As shown in FIG. 9, the ear member 63 and the connecting member 65 configured as described above include three ear members 63 adjacent in the circumferential direction, and a connecting member 65 that connects the three ear members 63. Are fixed by press-fitting the arc-shaped assembly 67 composed of. In the present embodiment, eight assemblies 67 are press-fitted and fixed to the stator 10 respectively.

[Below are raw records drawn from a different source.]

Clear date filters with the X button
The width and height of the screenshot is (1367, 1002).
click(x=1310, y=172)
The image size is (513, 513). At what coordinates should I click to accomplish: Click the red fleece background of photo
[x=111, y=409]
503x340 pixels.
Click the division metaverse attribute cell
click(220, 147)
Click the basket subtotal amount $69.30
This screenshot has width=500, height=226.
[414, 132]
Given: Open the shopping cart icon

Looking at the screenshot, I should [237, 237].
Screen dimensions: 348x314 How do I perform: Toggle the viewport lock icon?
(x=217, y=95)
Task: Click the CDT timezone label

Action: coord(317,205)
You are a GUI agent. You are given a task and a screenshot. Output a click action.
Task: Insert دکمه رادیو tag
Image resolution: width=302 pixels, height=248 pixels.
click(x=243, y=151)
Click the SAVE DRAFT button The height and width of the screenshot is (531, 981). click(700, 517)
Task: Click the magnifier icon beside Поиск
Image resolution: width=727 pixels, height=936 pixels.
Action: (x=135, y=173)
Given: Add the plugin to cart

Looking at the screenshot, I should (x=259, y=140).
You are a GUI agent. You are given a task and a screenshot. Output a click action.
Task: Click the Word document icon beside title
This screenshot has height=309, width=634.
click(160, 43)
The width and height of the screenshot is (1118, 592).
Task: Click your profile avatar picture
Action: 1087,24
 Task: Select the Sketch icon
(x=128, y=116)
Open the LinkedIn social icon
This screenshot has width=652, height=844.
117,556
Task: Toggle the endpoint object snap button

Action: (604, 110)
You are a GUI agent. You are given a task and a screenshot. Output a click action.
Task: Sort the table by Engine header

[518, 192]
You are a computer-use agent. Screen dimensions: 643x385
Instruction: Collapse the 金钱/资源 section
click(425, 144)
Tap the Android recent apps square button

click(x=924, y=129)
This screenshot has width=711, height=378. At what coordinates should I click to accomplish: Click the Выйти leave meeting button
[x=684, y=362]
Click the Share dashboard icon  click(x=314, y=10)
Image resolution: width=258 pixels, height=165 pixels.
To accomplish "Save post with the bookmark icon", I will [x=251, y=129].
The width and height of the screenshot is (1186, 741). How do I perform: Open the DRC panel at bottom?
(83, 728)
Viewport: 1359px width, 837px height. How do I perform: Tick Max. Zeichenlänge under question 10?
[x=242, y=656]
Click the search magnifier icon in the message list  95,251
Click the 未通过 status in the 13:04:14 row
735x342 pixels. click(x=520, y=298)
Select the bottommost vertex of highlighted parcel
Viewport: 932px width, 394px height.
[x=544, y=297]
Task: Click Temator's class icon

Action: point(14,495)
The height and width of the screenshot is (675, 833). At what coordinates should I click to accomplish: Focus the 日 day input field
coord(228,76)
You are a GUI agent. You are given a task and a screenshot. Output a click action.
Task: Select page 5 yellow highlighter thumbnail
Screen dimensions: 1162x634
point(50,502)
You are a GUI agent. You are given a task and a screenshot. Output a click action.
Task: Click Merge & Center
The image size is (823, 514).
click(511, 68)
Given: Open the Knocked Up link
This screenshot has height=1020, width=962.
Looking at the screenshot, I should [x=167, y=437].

Note that the method of fixing the ear member 63 and the connecting member 65 to the stator 10 is not limited to the above-described method, and for example, a plurality of (24 in this embodiment) adjacent to the circumferential direction corresponding to the number of teeth 11b. A linear assembly 67 including an ear member 63 and a connecting member 65 for connecting the plurality of ear members 63 is deformed along the outer peripheral surface of the stator 10 and fixed by press-fitting over the entire periphery. May be. In this case, since the gaps between the assemblies 67 can be reduced as compared with the case where the plurality of assemblies 67 are press-fitted and fixed to the stator 10, the surface of the stator 10 facing the rotor 6 is rotated in the rotational direction of the rotor 6. The level difference and unevenness formed along can be further reduced.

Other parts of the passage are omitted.